Treatment of polymyalgia rheumatica.

Biochem Pharmacol

Division of Rheumatology and Epidemiology, Genetics and Atherosclerosis Research Group on Systemic Inflammatory Diseases, Hospital Universitario Marqués de Valdecilla, IDIVAL, Santander, Spain; University of Cantabria, Santander, Spain; Cardiovascular Pathophysiology and Genomics Research Unit, School of Physiology, Faculty of Health Sciences, University of Witwatersrand, Johannesburg, South Africa. Electronic address:

Published: July 2019

Polymyalgia rheumatica (PMR) is an inflammatory disease characterized by bilateral pain involving predominantly the shoulders and proximal aspects of the arms and less commonly the neck and the pelvic girdle. This review discusses briefly the main epidemiological data and clinical features of this condition. Especial attention is paid in the management of the disease. For this reason, both the classic management and the impact of new therapies are discussed in depth.
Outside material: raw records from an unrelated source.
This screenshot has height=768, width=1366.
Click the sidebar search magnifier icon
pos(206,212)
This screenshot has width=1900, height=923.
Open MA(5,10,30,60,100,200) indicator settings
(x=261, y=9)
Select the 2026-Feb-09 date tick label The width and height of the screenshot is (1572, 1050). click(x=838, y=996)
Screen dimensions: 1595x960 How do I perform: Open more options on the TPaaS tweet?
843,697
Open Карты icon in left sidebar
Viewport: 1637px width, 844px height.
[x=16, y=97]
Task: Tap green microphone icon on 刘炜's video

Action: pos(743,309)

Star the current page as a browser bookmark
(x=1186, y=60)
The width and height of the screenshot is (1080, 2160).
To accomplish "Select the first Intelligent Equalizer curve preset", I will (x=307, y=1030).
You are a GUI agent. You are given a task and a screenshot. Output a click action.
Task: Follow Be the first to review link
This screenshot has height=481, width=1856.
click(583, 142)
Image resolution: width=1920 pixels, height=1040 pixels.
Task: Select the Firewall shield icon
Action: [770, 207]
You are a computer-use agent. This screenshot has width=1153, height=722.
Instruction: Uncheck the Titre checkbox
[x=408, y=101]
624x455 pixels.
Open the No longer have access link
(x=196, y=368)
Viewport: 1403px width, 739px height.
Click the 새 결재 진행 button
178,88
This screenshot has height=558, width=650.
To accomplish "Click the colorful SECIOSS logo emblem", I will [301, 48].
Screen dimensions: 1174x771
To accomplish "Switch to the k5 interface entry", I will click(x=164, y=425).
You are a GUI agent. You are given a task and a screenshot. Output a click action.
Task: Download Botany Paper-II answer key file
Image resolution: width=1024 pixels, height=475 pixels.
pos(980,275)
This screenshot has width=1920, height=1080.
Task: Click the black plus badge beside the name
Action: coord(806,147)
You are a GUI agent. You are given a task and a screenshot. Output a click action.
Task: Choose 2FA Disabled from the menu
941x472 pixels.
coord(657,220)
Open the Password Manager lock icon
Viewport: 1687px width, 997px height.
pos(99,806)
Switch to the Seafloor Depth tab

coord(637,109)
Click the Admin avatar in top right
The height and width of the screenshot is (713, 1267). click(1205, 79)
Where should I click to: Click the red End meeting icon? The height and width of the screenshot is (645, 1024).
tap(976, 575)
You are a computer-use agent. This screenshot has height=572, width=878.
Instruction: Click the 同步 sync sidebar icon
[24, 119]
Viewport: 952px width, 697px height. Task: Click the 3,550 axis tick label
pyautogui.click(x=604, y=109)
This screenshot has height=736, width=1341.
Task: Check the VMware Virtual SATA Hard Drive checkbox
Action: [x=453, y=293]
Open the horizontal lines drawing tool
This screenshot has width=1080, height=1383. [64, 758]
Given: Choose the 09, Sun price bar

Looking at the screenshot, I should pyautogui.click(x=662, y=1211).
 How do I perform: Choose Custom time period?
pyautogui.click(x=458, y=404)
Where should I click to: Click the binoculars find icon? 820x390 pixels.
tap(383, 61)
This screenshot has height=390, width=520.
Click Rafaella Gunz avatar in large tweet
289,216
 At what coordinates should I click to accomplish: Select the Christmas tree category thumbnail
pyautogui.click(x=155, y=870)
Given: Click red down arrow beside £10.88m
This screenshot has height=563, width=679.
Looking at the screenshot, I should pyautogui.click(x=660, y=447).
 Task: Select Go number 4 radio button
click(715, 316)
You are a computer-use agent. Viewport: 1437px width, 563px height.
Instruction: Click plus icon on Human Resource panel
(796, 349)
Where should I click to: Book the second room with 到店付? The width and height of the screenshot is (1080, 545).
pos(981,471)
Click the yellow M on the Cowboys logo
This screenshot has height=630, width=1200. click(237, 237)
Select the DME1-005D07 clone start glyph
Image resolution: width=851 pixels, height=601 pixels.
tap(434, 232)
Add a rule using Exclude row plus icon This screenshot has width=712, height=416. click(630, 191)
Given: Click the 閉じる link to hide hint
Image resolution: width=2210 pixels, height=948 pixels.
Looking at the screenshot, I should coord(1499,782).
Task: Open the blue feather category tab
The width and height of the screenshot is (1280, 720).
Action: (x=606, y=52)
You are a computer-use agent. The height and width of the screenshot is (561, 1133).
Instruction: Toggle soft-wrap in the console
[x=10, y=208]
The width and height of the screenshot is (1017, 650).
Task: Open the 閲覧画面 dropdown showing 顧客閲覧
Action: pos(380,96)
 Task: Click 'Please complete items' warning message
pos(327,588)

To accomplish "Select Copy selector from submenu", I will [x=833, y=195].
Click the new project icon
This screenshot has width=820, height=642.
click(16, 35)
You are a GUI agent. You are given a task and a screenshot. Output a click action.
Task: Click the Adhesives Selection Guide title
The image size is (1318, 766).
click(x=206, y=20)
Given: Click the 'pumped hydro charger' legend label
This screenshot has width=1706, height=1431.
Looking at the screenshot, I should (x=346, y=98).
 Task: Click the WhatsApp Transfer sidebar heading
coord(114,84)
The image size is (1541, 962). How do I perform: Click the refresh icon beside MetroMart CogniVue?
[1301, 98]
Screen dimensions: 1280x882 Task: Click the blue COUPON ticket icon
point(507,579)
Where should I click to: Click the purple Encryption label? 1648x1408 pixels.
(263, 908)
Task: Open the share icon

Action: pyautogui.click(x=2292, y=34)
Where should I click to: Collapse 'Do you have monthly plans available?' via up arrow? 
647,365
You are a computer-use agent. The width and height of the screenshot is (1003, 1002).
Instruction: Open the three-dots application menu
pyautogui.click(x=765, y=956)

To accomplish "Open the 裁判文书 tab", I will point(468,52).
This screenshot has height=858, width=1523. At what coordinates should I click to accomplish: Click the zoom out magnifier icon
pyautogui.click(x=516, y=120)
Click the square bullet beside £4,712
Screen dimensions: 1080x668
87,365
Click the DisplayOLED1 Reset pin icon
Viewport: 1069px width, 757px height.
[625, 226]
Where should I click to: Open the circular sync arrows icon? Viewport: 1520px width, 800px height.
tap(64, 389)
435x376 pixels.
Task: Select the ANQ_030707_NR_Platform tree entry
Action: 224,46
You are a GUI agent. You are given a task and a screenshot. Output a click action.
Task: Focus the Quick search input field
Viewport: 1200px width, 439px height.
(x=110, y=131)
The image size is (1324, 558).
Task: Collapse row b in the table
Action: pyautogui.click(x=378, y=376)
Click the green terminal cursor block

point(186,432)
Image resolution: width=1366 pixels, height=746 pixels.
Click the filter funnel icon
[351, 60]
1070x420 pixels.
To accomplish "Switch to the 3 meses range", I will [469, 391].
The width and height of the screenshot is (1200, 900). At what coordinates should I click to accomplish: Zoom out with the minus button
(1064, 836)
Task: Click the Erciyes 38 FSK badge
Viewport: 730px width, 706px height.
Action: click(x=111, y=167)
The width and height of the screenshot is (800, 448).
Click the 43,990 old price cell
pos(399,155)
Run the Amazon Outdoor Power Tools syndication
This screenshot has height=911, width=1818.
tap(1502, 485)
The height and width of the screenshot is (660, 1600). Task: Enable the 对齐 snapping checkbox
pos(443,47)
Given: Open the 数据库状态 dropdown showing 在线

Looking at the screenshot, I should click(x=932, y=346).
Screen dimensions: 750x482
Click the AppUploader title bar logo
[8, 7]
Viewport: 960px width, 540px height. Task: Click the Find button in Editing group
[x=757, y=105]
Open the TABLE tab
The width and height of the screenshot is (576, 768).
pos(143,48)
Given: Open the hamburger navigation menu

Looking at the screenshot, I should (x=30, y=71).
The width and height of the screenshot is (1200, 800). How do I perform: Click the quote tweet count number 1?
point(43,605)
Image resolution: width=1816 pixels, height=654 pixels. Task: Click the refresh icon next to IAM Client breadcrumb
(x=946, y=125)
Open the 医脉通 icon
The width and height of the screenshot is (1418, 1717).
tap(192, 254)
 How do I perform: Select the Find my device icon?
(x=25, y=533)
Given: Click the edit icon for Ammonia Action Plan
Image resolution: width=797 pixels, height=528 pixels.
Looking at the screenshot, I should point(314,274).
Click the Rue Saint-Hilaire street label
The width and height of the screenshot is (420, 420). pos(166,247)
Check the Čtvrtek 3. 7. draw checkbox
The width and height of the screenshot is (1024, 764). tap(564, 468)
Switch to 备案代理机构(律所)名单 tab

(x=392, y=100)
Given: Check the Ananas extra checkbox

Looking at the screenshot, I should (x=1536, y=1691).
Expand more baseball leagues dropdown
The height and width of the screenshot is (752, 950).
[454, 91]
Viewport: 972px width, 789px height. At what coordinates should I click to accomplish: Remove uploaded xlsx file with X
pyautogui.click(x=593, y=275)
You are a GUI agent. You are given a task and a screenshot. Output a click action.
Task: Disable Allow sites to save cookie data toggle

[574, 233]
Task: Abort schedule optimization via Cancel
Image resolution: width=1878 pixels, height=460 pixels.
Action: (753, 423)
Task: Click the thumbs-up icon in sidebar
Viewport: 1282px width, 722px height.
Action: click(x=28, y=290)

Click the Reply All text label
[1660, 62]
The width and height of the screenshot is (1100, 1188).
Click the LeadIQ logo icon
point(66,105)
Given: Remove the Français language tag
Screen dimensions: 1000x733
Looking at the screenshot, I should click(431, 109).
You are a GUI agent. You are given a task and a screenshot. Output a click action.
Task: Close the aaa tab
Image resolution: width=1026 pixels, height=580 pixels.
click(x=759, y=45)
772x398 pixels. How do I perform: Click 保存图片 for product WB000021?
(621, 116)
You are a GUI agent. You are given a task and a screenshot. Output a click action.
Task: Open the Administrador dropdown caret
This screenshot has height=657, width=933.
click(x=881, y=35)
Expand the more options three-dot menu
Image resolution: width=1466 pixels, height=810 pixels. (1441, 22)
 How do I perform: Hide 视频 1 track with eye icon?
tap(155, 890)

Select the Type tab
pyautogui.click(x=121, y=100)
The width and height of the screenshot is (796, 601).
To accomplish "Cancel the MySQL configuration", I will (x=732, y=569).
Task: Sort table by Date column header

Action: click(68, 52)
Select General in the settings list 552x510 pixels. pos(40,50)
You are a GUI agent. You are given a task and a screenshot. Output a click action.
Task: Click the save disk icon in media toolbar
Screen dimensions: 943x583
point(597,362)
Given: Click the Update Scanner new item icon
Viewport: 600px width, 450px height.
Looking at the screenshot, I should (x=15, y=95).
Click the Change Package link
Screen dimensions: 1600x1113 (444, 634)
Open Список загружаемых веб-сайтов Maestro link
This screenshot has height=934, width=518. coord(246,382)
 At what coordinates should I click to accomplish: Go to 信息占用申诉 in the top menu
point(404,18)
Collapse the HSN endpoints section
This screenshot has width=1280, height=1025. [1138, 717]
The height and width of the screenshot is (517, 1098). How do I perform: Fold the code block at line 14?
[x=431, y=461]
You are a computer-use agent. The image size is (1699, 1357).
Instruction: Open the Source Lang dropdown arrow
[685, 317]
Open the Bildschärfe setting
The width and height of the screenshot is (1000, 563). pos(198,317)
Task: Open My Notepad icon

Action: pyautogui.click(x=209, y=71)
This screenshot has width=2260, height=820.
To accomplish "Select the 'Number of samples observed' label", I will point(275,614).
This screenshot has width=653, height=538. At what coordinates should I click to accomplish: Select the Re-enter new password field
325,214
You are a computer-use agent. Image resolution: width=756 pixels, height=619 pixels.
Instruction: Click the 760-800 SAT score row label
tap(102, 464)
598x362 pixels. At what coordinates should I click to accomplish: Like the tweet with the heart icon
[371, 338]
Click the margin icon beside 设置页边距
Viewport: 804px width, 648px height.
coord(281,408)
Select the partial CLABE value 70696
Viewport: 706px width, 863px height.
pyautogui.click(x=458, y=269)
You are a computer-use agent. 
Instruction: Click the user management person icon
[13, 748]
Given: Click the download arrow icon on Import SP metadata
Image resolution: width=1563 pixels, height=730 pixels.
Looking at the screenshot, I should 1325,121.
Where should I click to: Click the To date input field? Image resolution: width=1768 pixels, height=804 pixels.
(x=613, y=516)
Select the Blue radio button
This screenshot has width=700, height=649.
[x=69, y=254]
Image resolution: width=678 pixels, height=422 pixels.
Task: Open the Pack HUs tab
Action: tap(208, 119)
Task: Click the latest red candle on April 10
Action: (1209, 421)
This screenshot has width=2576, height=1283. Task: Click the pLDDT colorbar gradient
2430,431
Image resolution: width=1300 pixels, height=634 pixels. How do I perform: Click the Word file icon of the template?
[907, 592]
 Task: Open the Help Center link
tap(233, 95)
In general, patients with PMR experience a rapid response to 12.5-25 mg/prednisone/day in less than a week. Patients with poor response to glucocorticoids or with relapsing disease require other therapies aimed mainly to spare glucocorticoids. Among them, methotrexate is the most commonly used. Nevertheless, different studies indicate that this agent yields only a modest effect. Biologic therapies against the main cytokines involved in the pathogenesis of the disease have been used in refractory patients. However, randomized controlled trials do not support the use of anti-tumor necrosis factor agents in PMR. In contrast, several case series and retrospective studies highlight the efficacy of the anti-interleukin-6 receptor tocilizumab in PMR. Nonetheless, controlled trials are needed to fully establish the beneficial effect of this agent. The potential favorable effect of the Janus-kinase inhibitors and new anti-interleukin-6 antagonists remains to be determined.